March 02, 2004

Mental Nocturnal Emissions

I keep a notepad and pen next to my bed, just in case I wake up in the middle of the night with some profound thought that I think should be shared with the world. I do this a lot. My notepad is full of nocturnal scribblings. The problem is, roughly two-thirds of those freakin' scribblings are either illegible or unintelligible.

It's a crying shame, really, because I like to think I'm pretty intellectually gifted at 4 a.m. The world will never know, I guess.

Last night's musings, though largely unreadable, do consist of a few sentence fragments I was able to decipher, and I was eventually able to remember what the hell it was that was bouncing around my skull when I woke up to pee at 3:23 a.m. (or so I scribbled in the margins).

Last night, apparently, my fevered mind was in deep thought about shower cleaner. . . and Iraq. It makes sense, I suppose, because before I went to bed last night, I spritzed my shower and toilet with Scrubbing Bubbles With Bleach and then logged online quick to see what was new with Healing Iraq. Maybe the Scrubbing Bubbles fumes were playing with my olfactory nerves and eating away very specific areas of my brain but, for whatever reason, my brain conjured the following incomplete paragraph last night at 3:23 a.m.:

"Shower being clean is important. . . bleach works. . . kind of like Iraq, but not really. . . a good toilet cleaner would be like Saddam. . . my toilet has been Saddamized."

I'm sure there's something very important in there somewhere. That's the problem with hazy, half-awake thinking: all your neurons are still firing all at once, almost as if you're still in a dream-like state, and all your conscious cognitive functions are dedicated to trying to get you to shuffle successfully to the bathroom to relieve yourself.
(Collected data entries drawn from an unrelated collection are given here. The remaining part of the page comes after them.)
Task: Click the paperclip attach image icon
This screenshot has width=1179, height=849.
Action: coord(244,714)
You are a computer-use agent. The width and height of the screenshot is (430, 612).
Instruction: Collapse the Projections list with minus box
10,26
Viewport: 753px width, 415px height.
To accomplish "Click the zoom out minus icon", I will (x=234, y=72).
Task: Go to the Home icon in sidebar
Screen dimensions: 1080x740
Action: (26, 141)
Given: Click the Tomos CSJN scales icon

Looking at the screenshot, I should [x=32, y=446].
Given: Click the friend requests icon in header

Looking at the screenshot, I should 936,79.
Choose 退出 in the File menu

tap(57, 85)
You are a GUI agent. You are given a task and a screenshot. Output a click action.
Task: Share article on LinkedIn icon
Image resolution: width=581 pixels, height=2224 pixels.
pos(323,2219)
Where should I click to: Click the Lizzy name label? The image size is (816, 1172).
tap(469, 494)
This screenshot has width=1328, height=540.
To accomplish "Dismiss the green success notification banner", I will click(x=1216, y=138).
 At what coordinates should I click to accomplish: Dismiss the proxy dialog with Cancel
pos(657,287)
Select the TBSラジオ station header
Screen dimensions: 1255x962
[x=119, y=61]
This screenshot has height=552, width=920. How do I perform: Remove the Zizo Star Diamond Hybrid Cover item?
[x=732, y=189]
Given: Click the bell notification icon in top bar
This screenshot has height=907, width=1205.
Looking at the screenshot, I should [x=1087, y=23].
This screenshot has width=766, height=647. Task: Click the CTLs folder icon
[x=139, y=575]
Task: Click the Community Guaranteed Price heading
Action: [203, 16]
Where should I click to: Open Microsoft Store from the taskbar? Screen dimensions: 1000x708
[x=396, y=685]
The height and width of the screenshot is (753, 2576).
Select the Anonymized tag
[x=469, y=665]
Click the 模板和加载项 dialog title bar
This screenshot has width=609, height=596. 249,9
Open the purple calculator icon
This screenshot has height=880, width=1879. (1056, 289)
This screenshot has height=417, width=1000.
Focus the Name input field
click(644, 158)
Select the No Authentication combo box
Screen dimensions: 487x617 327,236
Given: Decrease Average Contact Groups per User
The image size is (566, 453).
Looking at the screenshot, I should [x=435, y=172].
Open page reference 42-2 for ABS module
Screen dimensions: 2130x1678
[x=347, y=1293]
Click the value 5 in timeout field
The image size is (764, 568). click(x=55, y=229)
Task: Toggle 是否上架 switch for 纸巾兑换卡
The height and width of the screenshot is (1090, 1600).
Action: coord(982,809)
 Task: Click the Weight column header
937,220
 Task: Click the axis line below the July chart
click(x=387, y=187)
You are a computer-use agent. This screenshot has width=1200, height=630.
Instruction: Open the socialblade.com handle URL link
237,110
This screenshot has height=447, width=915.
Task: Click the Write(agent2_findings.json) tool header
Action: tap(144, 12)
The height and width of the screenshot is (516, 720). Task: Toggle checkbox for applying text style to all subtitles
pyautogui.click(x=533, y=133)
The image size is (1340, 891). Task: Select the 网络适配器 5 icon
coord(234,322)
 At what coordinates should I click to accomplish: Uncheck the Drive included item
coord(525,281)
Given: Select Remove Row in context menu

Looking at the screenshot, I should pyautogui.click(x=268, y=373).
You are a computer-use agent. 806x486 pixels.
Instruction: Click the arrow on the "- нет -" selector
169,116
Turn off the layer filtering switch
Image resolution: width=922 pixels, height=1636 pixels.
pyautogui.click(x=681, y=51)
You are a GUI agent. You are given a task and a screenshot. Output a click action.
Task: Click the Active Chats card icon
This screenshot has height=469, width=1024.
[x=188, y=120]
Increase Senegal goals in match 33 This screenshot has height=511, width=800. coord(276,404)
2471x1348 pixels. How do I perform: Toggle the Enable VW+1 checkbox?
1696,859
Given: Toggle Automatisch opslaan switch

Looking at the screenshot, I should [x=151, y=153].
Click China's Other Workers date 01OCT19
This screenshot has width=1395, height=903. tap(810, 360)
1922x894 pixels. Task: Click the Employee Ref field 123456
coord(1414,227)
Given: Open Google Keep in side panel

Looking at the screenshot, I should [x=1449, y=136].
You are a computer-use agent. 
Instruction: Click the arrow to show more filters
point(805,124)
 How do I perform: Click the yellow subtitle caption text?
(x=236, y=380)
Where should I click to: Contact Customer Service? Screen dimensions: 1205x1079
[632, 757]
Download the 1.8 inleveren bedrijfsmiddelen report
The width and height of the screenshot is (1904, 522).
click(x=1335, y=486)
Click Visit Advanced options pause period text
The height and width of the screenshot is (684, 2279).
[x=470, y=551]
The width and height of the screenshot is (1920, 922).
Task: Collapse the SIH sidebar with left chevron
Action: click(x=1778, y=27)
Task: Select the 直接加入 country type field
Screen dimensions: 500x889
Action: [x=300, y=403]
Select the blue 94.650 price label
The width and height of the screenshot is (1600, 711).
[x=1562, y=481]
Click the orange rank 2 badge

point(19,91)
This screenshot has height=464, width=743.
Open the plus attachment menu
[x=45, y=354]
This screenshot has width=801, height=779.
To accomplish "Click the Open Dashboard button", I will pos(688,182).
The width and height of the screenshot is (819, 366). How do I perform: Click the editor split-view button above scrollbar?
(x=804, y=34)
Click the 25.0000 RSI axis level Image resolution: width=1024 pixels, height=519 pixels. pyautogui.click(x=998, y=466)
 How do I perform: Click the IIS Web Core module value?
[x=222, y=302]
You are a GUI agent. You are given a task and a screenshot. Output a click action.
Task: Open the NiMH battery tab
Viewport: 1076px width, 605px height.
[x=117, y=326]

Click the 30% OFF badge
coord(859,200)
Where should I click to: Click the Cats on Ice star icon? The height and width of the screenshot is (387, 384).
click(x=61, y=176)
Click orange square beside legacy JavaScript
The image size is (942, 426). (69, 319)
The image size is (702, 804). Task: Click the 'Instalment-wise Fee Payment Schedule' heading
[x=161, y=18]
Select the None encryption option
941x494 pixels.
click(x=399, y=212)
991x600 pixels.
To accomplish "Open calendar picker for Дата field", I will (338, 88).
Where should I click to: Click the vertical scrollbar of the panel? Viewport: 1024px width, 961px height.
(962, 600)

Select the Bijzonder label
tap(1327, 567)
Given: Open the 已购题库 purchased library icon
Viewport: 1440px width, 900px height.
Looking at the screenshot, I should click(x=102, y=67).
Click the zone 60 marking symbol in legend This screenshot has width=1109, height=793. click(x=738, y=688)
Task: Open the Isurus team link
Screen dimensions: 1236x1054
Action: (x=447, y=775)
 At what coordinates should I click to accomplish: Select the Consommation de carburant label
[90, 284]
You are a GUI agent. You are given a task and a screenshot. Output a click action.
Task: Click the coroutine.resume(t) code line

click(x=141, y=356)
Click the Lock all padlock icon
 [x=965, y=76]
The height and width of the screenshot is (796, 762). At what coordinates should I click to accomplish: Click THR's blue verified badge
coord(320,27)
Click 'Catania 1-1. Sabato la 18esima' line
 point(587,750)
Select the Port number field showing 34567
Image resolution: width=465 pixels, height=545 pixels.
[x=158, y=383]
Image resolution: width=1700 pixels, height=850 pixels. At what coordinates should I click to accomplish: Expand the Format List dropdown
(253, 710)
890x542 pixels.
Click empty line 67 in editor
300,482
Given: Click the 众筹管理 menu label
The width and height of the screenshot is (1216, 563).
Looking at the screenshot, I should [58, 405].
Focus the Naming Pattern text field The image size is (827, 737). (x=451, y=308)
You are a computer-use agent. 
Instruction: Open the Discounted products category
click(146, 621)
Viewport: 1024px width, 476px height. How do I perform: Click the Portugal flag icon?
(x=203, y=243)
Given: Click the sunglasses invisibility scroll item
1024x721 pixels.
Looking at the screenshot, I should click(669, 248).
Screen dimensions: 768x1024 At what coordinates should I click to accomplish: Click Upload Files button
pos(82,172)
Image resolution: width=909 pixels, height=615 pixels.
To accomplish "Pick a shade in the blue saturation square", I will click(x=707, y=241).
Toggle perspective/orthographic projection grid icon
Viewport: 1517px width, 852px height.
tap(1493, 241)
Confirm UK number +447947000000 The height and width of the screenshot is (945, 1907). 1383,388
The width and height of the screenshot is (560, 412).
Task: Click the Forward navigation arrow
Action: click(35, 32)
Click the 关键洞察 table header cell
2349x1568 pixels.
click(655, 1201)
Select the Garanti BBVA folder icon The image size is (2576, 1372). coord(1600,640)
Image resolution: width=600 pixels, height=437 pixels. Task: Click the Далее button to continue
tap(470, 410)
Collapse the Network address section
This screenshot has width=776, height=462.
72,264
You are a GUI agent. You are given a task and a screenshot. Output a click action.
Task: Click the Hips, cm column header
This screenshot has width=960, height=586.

Once you get to the toilet, with your arm braced against the wall (this only applies to males, and for a very select few females), your mind just doesn't care what kind of ancillary musings may be jostling for most-favored status. Therefore, you get a Saddamized toilet, and it makes perfect sense, so you write it down and drift back into slumber thinking you're a brilliant punster, when in fact you're really not.